Solar irradiance and vegetation dynamics at the K/Pg boundary.

In 1980 Luis Alvarez and colleagues published their ground breaking paper which linked the death of the dinosaurs along with numerous other species at the Cretaceous Palaeogene boundary to the impact of a large meteorite on the Earth's surface. The team proposed that the most likely kill mechanism was the development of a global dust cloud that reduced the amount of sun light reaching the Earth's surface causing global cooling and a reduction in photosynthesis. This would have culminated in a reduction in net primary productivity that would have cascaded up the food chain driving extinction. However, despite being published over 35 years ago this elegant hypothesis has never been directly tested.

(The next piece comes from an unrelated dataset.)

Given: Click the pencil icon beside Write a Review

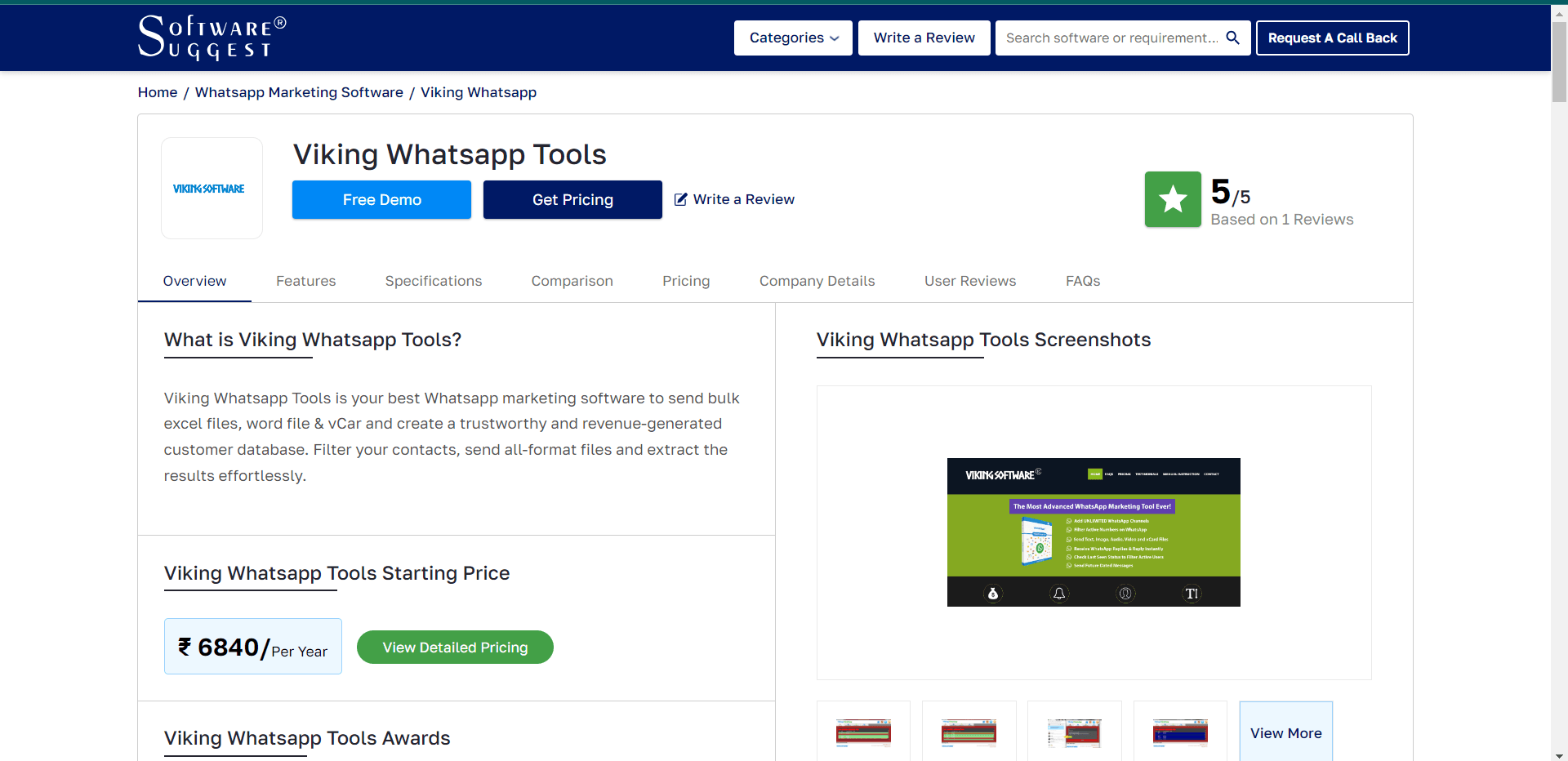Looking at the screenshot, I should click(681, 199).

To test this idea we require techniques that allow us to directly infer this information from the fossil record. The pollen and spore record is one of the most complete temporal and spatial records available to palaeontologists to study. Our proposal sets outs an innovative framework that will use this record to test these ideas. Over the past decade our research programme has demonstrated that the chemical composition of the pollen and spore wall is regulated by the amount of light the parent plant receives. This allows us to use the chemical changes in spores and pollen grains to track sunshine through time. In this application we will use this technique to deliver an understanding of how post impact light environment changed. By collecting high resolution samples across a broad latitudinal range we will be able to constrain the temporal and spatial dynamics of the dust cloud, testing for the first time the major kill mechanism proposed by the Alvarez team.

In parallel will generate new records of K/Pg vegetation as represented in the pollen and spore record to generate broad predictions about how vegetation responded to this iconic global extinction event. We will use this new record to test if the level of extinction is linked to the severity of the Impact winter as measured by changes in spore chemistry. This high resolution record will also then be used to infer changes in vegetation dynamics through the extinction event and determine how this changes with latitude. Specifically we will be able to test if key plant traits such as genome size or pollination strategy (wind of insect pollinated) were associated with extinction and/ or survivorship across the K/Pg in North America.

The study of mass extinctions, particularly the end Cretaceous event which is recognised by the wider public as being synonymous with a meteor impact and the extinction of the dinosaurs, provides an excellent opportunity to engage with the public, particularly in schools. We propose activities targeted at specific audiences for whom this research will have particular resonance and interest.

Engagement with the general public will be delivered via the Yorkshire Fossil Festival, Royal Horticultural Society shows, and local engagement events which include: Science in the Park (annual science festival at Wollaton Hall, Nottingham), Big Bang Fair East Midlands (annual science event aimed at schools, Derby), Nottingham Festival of Science and Curiosity (annual event, venues across Nottingham, and British Geological Survey biennial open day.

Engagement with schools will focus on developing and producing teaching resources. This is a highly effective strategy for engaging with children and young people, and we will develop teaching ideas and resources for use in the classroom, based on this research. Producing resources which: a) target specific topics within the current UK curriculum, b) are developed with input from teachers, and c) are disseminated via sources which teachers already use and trust, will ensure their uptake. A teacher adopting a new classroom resource or teaching idea will often use it year after year, and share it with colleagues, ultimately reaching a much wider group of students than individual visits. This is a strategy that we adopted in our recently completed NERC grant ("500,000 years of solar irradiance, climate and vegetation change" NE/K005294/1).